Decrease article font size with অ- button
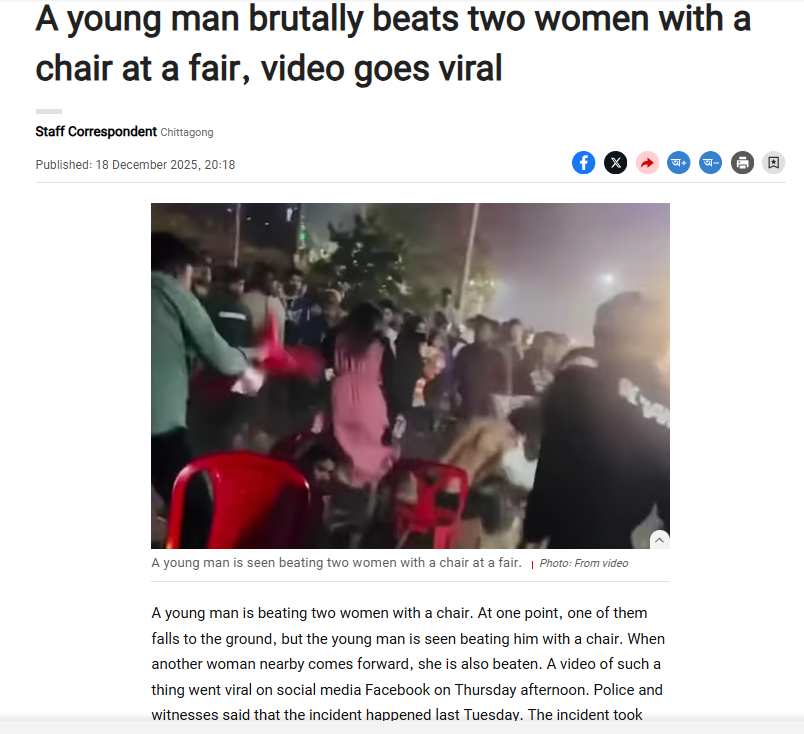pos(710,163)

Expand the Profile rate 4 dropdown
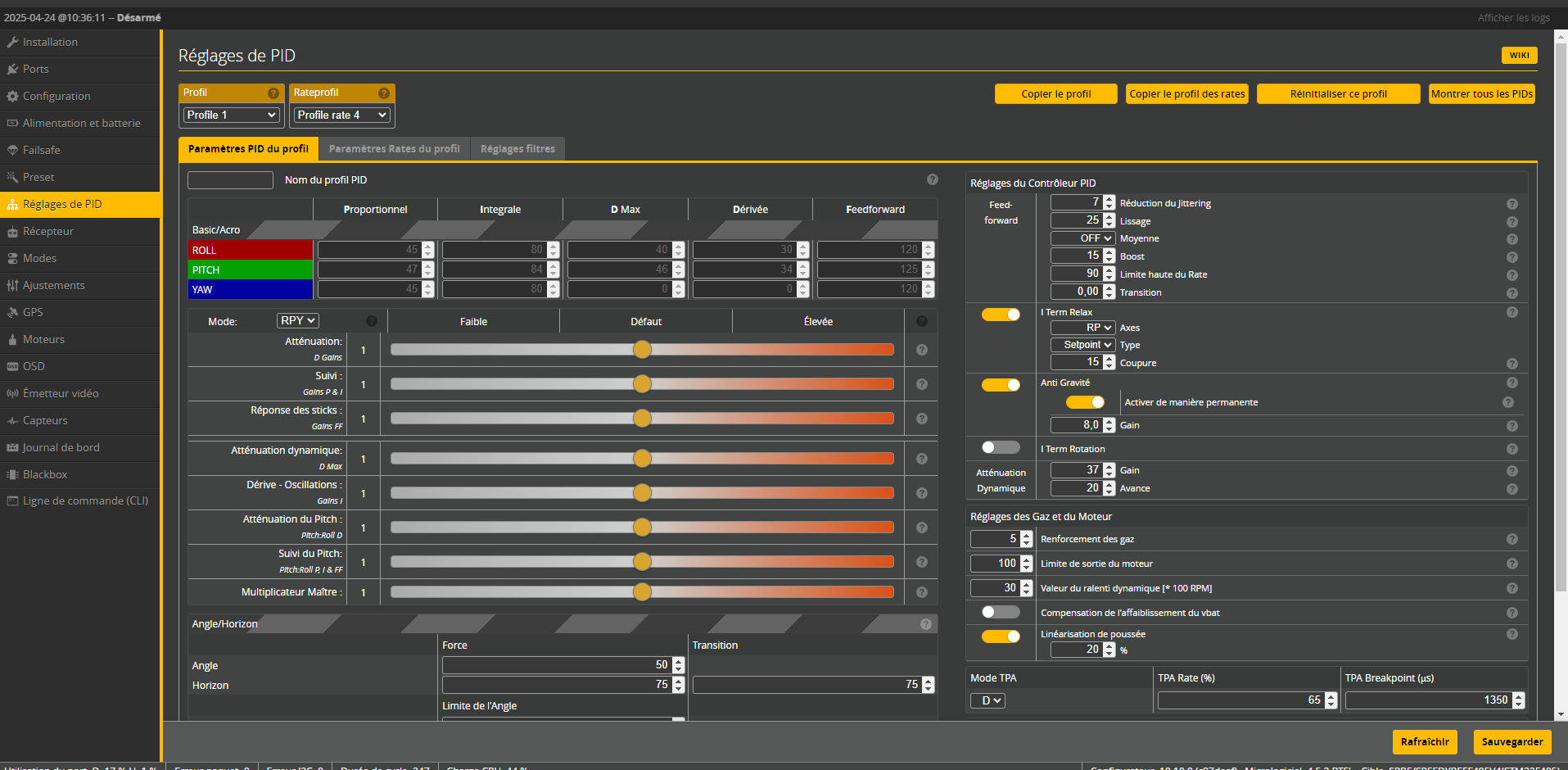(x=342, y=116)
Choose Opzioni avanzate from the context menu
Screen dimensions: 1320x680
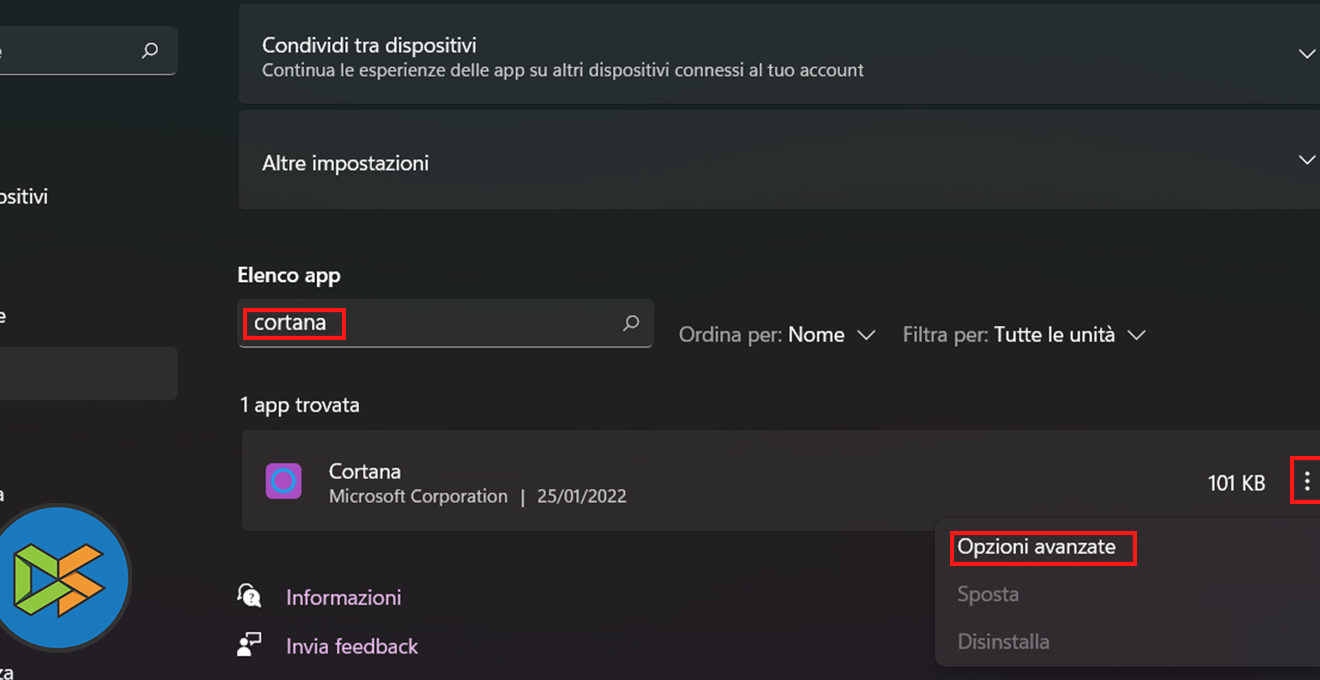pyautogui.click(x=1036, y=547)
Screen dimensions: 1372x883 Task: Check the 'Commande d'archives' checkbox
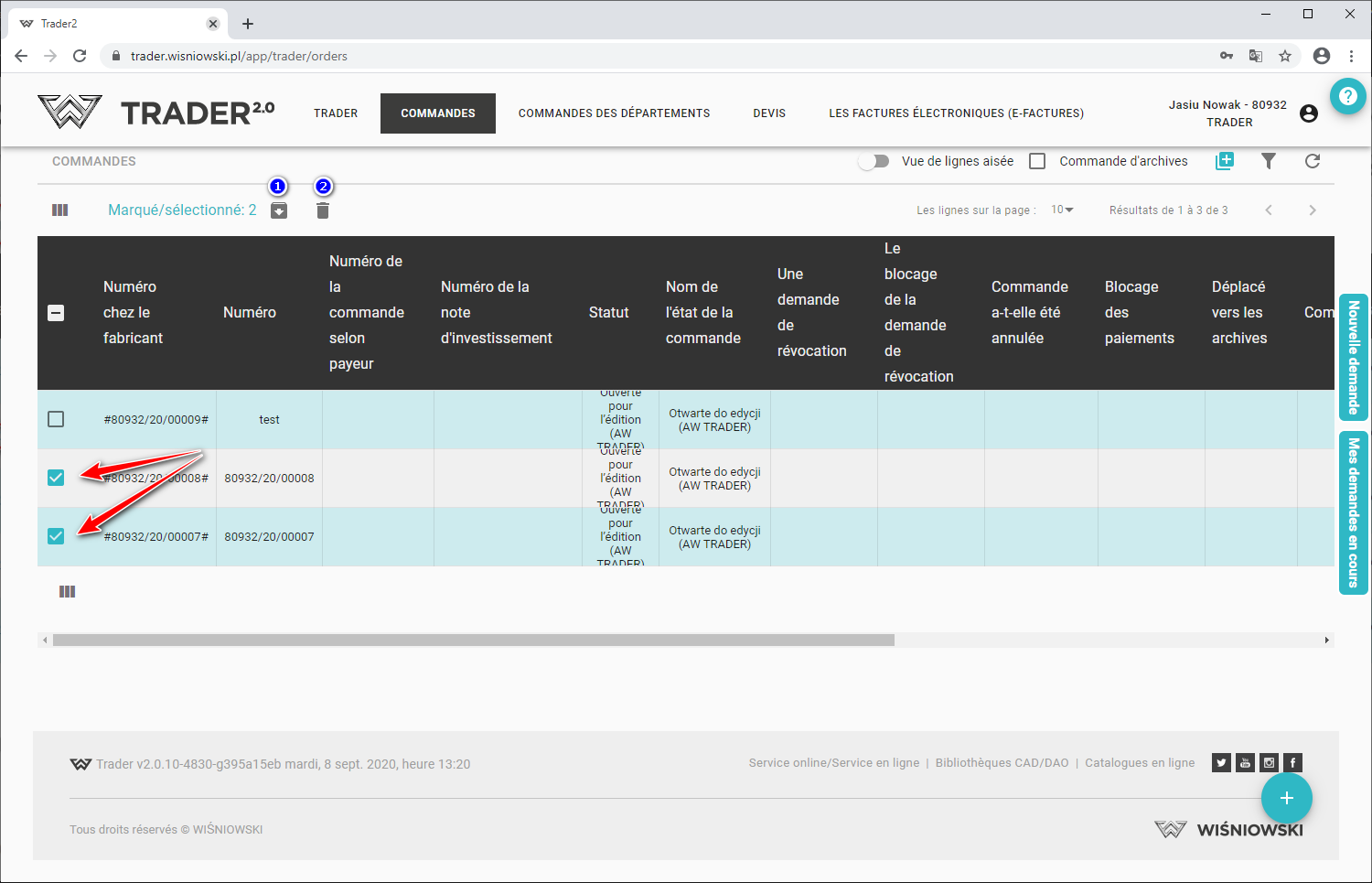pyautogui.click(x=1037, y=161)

◇ ◇ ◇ ◇ ◇

▶ **What the task asks**
Extract every line of text from all of the entries above verbatim, leaving out the pictures.

▶ **Task solution**
Decrease article font size with অ- button
pos(710,163)

Expand the Profile rate 4 dropdown
(x=342, y=116)
Choose Opzioni avanzate from the context menu
Screen dimensions: 1320x680
pyautogui.click(x=1036, y=547)
Screen dimensions: 1372x883 Task: Check the 'Commande d'archives' checkbox
pyautogui.click(x=1037, y=161)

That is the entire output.